>> BEGIN Stored data

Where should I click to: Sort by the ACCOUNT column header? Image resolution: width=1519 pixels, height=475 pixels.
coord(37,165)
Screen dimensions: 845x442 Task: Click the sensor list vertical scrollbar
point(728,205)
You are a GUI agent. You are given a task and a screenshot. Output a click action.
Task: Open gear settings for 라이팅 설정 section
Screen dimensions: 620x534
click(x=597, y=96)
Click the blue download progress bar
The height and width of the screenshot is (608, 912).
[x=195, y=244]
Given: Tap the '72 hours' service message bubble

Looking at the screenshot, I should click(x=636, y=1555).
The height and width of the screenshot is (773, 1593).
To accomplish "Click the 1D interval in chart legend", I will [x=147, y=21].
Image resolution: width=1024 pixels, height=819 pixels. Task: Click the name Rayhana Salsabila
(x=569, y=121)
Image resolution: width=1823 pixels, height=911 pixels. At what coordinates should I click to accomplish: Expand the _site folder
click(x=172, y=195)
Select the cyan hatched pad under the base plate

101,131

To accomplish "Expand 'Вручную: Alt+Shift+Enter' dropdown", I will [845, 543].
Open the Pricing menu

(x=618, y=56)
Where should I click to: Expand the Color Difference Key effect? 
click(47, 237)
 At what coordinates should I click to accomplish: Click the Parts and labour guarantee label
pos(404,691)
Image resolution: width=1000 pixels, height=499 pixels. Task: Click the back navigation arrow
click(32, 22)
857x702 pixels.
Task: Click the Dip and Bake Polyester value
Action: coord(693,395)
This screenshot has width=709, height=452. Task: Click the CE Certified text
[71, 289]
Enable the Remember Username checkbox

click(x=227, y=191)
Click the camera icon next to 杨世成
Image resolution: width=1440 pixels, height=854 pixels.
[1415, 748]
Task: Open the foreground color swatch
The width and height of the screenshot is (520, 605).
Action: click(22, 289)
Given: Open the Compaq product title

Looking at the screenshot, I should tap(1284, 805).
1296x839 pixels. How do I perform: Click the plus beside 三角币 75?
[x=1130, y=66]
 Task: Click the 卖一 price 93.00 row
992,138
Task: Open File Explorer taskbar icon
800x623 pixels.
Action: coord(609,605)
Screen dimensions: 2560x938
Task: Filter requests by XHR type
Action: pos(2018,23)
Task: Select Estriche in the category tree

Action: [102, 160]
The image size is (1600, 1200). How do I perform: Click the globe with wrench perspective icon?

>> END Stored data

## Written problem
Copy every line of the material above verbatim.

## Full response
Where should I click to: Sort by the ACCOUNT column header? Image resolution: width=1519 pixels, height=475 pixels.
coord(37,165)
Screen dimensions: 845x442 Task: Click the sensor list vertical scrollbar
point(728,205)
You are a GUI agent. You are given a task and a screenshot. Output a click action.
Task: Open gear settings for 라이팅 설정 section
Screen dimensions: 620x534
click(x=597, y=96)
Click the blue download progress bar
The height and width of the screenshot is (608, 912).
[x=195, y=244]
Given: Tap the '72 hours' service message bubble

Looking at the screenshot, I should click(x=636, y=1555).
The height and width of the screenshot is (773, 1593).
To accomplish "Click the 1D interval in chart legend", I will [x=147, y=21].
Image resolution: width=1024 pixels, height=819 pixels. Task: Click the name Rayhana Salsabila
(x=569, y=121)
Image resolution: width=1823 pixels, height=911 pixels. At what coordinates should I click to accomplish: Expand the _site folder
click(x=172, y=195)
Select the cyan hatched pad under the base plate

101,131

To accomplish "Expand 'Вручную: Alt+Shift+Enter' dropdown", I will [845, 543].
Open the Pricing menu

(x=618, y=56)
Where should I click to: Expand the Color Difference Key effect? 
click(47, 237)
 At what coordinates should I click to accomplish: Click the Parts and labour guarantee label
pos(404,691)
Image resolution: width=1000 pixels, height=499 pixels. Task: Click the back navigation arrow
click(32, 22)
857x702 pixels.
Task: Click the Dip and Bake Polyester value
Action: coord(693,395)
This screenshot has width=709, height=452. Task: Click the CE Certified text
[71, 289]
Enable the Remember Username checkbox

click(x=227, y=191)
Click the camera icon next to 杨世成
Image resolution: width=1440 pixels, height=854 pixels.
[1415, 748]
Task: Open the foreground color swatch
The width and height of the screenshot is (520, 605).
Action: click(22, 289)
Given: Open the Compaq product title

Looking at the screenshot, I should tap(1284, 805).
1296x839 pixels. How do I perform: Click the plus beside 三角币 75?
[x=1130, y=66]
 Task: Click the 卖一 price 93.00 row
992,138
Task: Open File Explorer taskbar icon
800x623 pixels.
Action: coord(609,605)
Screen dimensions: 2560x938
Task: Filter requests by XHR type
Action: pos(2018,23)
Task: Select Estriche in the category tree

Action: [102, 160]
The image size is (1600, 1200). How do I perform: Click the globe with wrench perspective icon?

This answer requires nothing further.